How Nursing Homes Can Prepare for COVID-19
Nursing homes and other long-term care facilities must act immediately to protect residents, family members, and employees from outbreaks of COVID-19.
The basic strategies include recommendations to:
- Keep COVID-19 from entering the facility
- Identify infections early
- Prevent spread of COVID-19
- Assess supply of personal protective equipment (PPE) and initiate measures to optimize current supply
- Identify and manage severe illness
Challenges of COVID-19 Infection Control in Nursing Homes
Nursing homes are accelerator for coronavirus outbreaks because the residents are so vulnerable.
Elderly residents in nursing homes often suffer from underlying health problems like diabetes, heart disease, or cancer. They live in close quarters. They also interact with multiple healthcare employees a day.
Nursing home residents often need high-contact healthcare, such as dressing, bathing/showering, using the toilet, and wound care. It can be nearly impossible for employees to avoid transferring pathogens — particularly when facilities do not have enough N95 masks, face shields, gloves, gowns, and other personal protective equipment.
Employees often work at multiple nursing homes — and if an employee is infected but has no symptoms, they can unknowingly spread coronavirus across locations.
Over 80% of Texas Nursing Homes Cited for Infection-Control Failures
There are over 1,200 licensed nursing homes in Texas and around 93,000 residents. Alarmingly, over 80% of Texas nursing homes have been cited in the last 3 years for poor infection-control procedures, including basic precautions like changing gloves and hand-washing, according to the Texas Tribune.
Texas Nursing Home Employee Dies from COVID-19
In April 2020, a nursing home employee died after contracting COVID-19. He worked at the West Oaks Nursing and Rehabilitation Center in Austin, Texas for 25 years. Loved ones described him as a healthy 51 year-old with no underlying conditions.
Can I Sue a Nursing Home for Neglect?
Nursing homes have a responsibility to keep elderly adults as safe as possible. It’s not possible to prevent every illness or death, but alarmingly, many Texas nursing homes have a disturbing track-record of failing to take basic precautions to prevent disease.
Nursing Home Negligence Lawsuits for COVID-19
If your loved one was infected with COVID-19 at a nursing home in Texas, or died of coronavirus, you may be able to seek justice. Our lawyers may be able to help you hold the nursing home responsible for your loved one’s illness or death due to neglect and negligence.

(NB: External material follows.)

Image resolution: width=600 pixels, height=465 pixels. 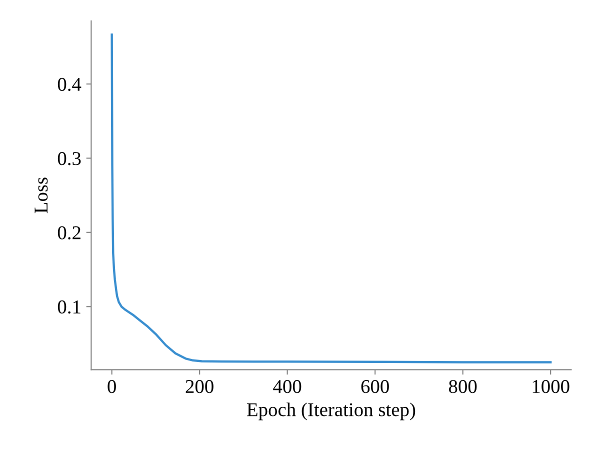 I want to click on y-tick-label: 0.4, so click(x=70, y=85).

Wrongful Death Lawsuits for COVID-19 in Nursing Homes
Wrongful death lawsuits have already been filed against nursing homes where patients died of COVID-19. One of the first lawsuits was filed against the Life Care Center of Kirkland, Washington, an early hotspot of the coronavirus pandemic in the U.S.
1st Nursing Home Hit With Coronavirus Death Lawsuit
In April 2020, the daughter of Twila J. Morin, a woman who died of suspected COVID-19 in early March, filed a wrongful death lawsuit against the nursing home where she died — the Life Care Center of Kirkland, where more than 129 infections and 37 deaths have been reported.
The Tragedy of COVID-19 Outbreaks in Nursing Homes
COVID-19 infections in nursing homes are extremely tragic. In many cases, the victim is quarantined and dies alone, or suffers through a terrifying near-death illness with caregivers in full protective gear.